**Passage shown**
-------------------------
Hand-formed from recycled paper clay, its skin is rugged and ancient, textured like a fractured crust hardened under forgotten suns. Shades of terracotta, umber, and ash weave together in layers, evoking soil, stone, and the slow erosion of landscapes unseen.
This piece does not imitate… nature — it belongs to it. With its organic flow and raw surface, Corterra invites touch and stillness, becoming a quiet axis around which space seems to breathe. It is not a vessel of use, but a vessel of presence — an echo of forces both eroded and enduring.
Part of the Terrac Spheria collection, Corterra explores the poetics of matter shaped by rupture and silence — where sculpture is not made, but unearthed. A timeless fragment, grounding yet weightless, whispered into being by the hand and memory of earth itself.
I was born in a city that no longer exists as it was. Mariupol — once sea and sand, now ash and absence. Yet even what disappears leaves its trace. That trace is what I follow. I live now in Zurich, but my hands still carry the earth of elsewhere. I grind straw, soil, bark, ash into matter that resists beauty. These are not materials chosen—they are what remains. I am close to Arte Povera, because in the poverty of matter lies genius: the truth that nothing is too small to hold memory. I am close to wabi-sabi, because time itself writes through imperfection, through cracks, through silence. My vessels and wall pieces are not objects. They are witnesses. Companions of dust and silence. Fragile, yet enduring. They stay when all else is gone.
-------------------------
**Instruction**
Copy the Corterra sculpture text word for word from "I was born in" to "else is gone.".
-------------------------
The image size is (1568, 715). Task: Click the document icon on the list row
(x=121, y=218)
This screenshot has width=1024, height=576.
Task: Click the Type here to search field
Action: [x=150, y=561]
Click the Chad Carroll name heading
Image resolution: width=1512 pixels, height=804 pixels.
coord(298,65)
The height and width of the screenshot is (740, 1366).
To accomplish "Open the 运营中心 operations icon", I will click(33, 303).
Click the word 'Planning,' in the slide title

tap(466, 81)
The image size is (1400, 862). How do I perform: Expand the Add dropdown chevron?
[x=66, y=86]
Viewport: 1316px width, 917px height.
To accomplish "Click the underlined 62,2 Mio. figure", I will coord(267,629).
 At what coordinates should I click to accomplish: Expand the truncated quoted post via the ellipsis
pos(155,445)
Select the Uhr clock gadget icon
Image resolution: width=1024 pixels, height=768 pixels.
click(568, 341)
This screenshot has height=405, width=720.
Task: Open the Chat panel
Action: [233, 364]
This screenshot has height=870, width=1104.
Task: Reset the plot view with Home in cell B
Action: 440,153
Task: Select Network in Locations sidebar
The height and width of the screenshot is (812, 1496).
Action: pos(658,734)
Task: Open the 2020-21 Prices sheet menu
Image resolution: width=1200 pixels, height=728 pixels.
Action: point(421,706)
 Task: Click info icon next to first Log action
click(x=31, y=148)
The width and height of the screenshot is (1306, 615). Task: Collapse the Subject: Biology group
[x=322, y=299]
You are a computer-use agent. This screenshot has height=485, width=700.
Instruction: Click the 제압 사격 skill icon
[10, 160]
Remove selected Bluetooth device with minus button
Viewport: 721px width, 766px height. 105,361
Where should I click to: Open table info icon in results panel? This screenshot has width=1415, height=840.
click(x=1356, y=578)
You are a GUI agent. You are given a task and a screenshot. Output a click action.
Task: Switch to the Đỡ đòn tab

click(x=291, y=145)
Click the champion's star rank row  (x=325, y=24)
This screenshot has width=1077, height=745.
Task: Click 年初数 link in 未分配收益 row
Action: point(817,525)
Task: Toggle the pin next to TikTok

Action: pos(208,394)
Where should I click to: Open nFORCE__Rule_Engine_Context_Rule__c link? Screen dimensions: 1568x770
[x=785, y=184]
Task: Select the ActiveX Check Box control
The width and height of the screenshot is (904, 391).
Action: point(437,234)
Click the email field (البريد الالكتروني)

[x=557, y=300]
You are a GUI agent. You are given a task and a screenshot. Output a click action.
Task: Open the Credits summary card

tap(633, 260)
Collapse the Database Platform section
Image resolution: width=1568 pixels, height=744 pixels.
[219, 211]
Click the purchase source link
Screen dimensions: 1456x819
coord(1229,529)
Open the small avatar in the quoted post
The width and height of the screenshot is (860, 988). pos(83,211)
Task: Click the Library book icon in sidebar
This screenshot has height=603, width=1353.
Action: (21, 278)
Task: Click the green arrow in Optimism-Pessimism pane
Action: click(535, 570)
-------------------------
**Result for this exercise**
I was born in a city that no longer exists as it was. Mariupol — once sea and sand, now ash and absence. Yet even what disappears leaves its trace. That trace is what I follow. I live now in Zurich, but my hands still carry the earth of elsewhere. I grind straw, soil, bark, ash into matter that resists beauty. These are not materials chosen—they are what remains. I am close to Arte Povera, because in the poverty of matter lies genius: the truth that nothing is too small to hold memory. I am close to wabi-sabi, because time itself writes through imperfection, through cracks, through silence. My vessels and wall pieces are not objects. They are witnesses. Companions of dust and silence. Fragile, yet enduring. They stay when all else is gone.